In Hill's first volume of poetry, For the Unfallen (1959), one can find compressed into the 16 lines of "Of Commerce and Society" those features that would come to characterize his method and his major themes, including the Holocaust:
Statesmen have known visions. And, not alone,
Artistic men prod dead men from their stone:
Some of us have heard the dead speak:
The dead are my obsession this week
But may be lifted away. In summer
Thunder may strike, or, as a tremor
Of remote adjustment, pass on the far side
From us: however deified and defied
By those it does strike. Many have died. Auschwitz,
Its furnace chambers and lime pits
Half-erased, is half-dead; a fable
Unbelievable in fatted marble.
There is, at times, some need to demonstrate
Jehovah's touchy methods that create
The connoisseur of blood, the smitten man.
At times it seems not common to explain.
There is the masterful shaping of language, for example, in the lines "a fable/Unbelievable in fatted marble," with the word "fable" opened up and redistributed in "unbelievable" and "fatted marble." One discerns Hill's self-irony in "The dead are my obsession this week" as well as his interrogation of aesthetic motivation in "Artistic men prod dead men from their stone." In the last stanza he meditates on the enigma of God's ways, an open-ended question that appears throughout his work.

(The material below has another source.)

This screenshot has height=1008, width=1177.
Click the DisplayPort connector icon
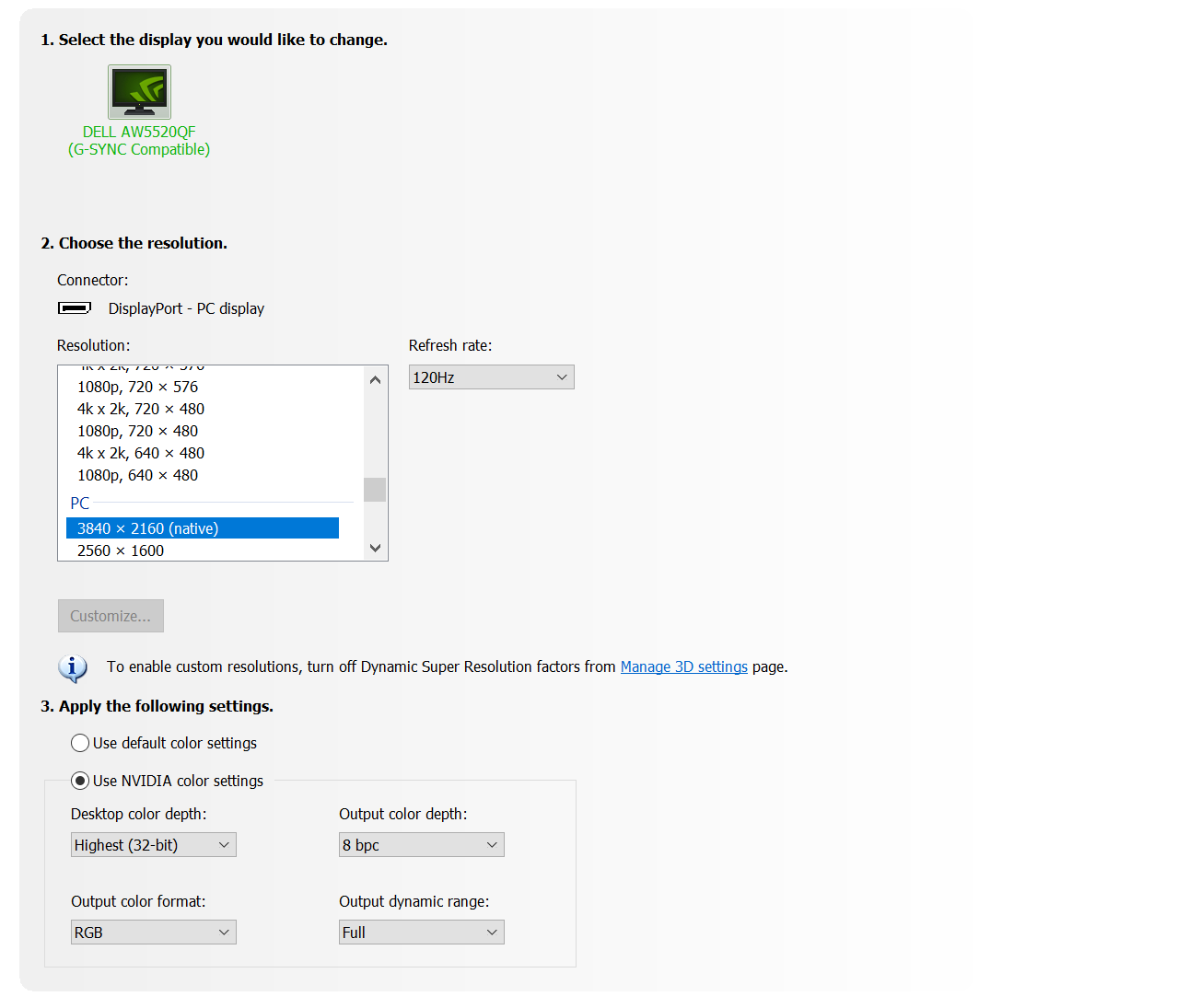pos(75,308)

In his poem "History as Poetry" Hill describes poetry as conveying through "the tongue's atrocities" the secrets and truth of "the speechless dead." Throughout his work there echoes the plea that historical memory be kept alive in a culture that has relentlessly commodified sentiment and sensationalized and flattened history into entertainment, rendering futile the power of witness. Even the most fiercely honest literary works are in constant danger of being co-opted and trivialized. A complex of recurring themes in Hill's poetry concerns the limitations of imagination, the equivocation of language, and the failure of communication. His poetics is marked by skepticism and despair, giving rise to a sustained self-interrogation, as he maintains a vigilant watch against the effects of a catharsis that would let the poet and the reader off lightly. The following lines from his poem "Annunciations" warn of the real possibility of such escapism through the blandishments of poetry:
Such precious things put down
And the flesh eased through
turbulence, the soul
Purples itself; each eye squats full and mild
While all who attend to fiddle or to harp
For betterment, flavour their decent mouths
With goblets of the sweetest sacrifice.
Literature about the Holocaust always faces the danger of becoming a "precious thing" that satiates the reader's emotions with poetic "turbulence" until the eye "squats full and mild." Hill refuses to allow his readers to push away from the poetic plate feeling sated and relieved. Near the end of his volume Triumph of Love he defines poetry as "a sad and angry consolation" (CXLVIII). By extension, Hill has claimed that a poetic offering should never be enough. For those readers who have found his poetry to be constantly bracing, profound, even prophetic, his offering has been substantial.